Quoted passage
⁂

The Applicant, Mr. Macnamara, is hereby entitled to attend all such meetings as are scheduled in accordance with this order.
The Respondent, Ms. Weaver shall ensure that the children also attend all such meetings as are scheduled in accordance with this order, despite the attendance or possible attendance of the Applicant, Mr. Macnamara.
The Respondent, Ms. Weaver shall provide a copy of this endorsement and a copy of any issued and entered order based upon this endorsement, to each representative or employee of the Thames Valley District School Board with whom she meets in furtherance of complying with this order.
The Respondent, Ms. Weaver, shall at all times, through her counsel, keep counsel for the Applicant, Mr. Macnamara, apprised of steps that she is taking to comply with the provisions of this order.

⁂

Dataset content

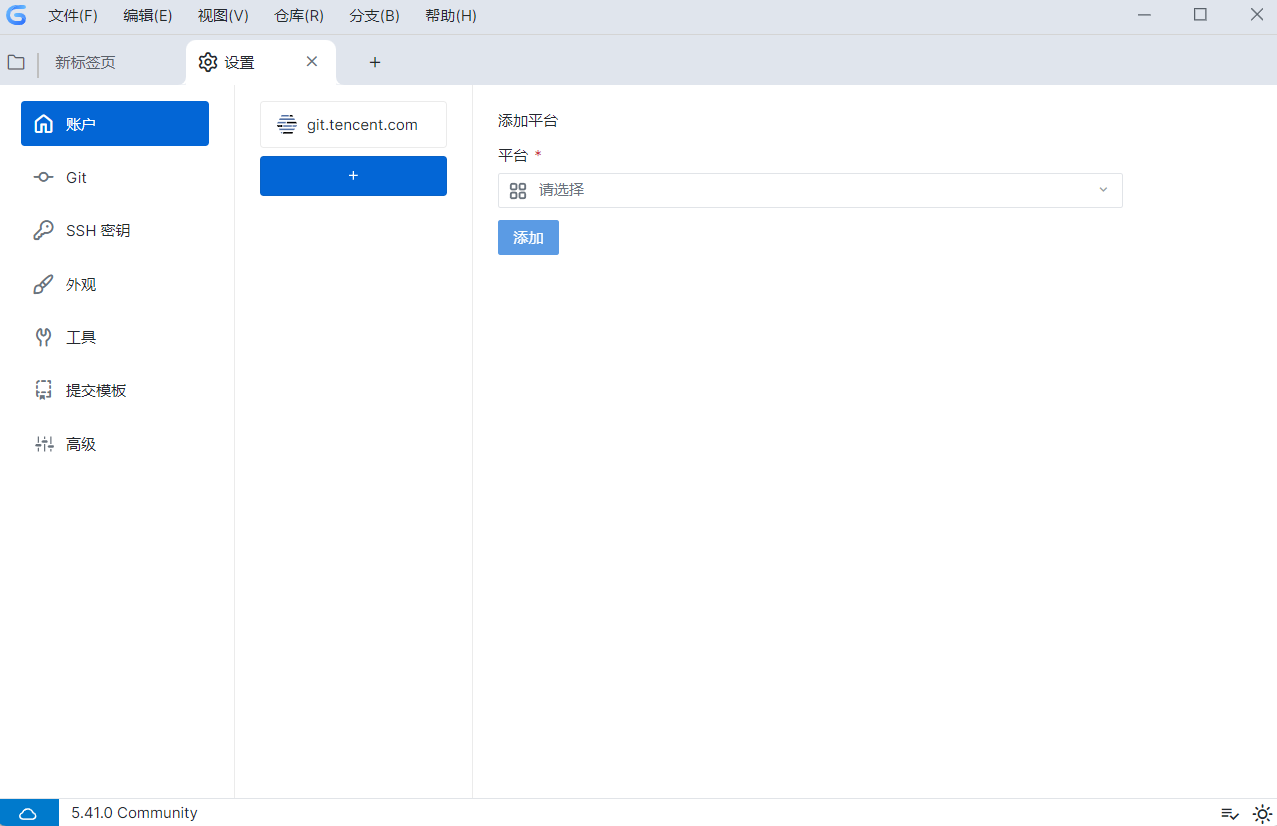The width and height of the screenshot is (1277, 826).
Task: Select the git.tencent.com account entry
Action: [x=353, y=124]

⁂

Work to complete
Answer from the court order:
1. Who must ensure that the children attend the scheduled meetings?
2. Representatives or employees of which school board are to receive a copy of the endorsement?
3. Through whom must Ms. Weaver keep counsel for Mr. Macnamara informed of her steps to comply?

Solution to the problem
1. The Respondent, Ms. Weaver.
2. The Thames Valley District School Board.
3. Through her counsel.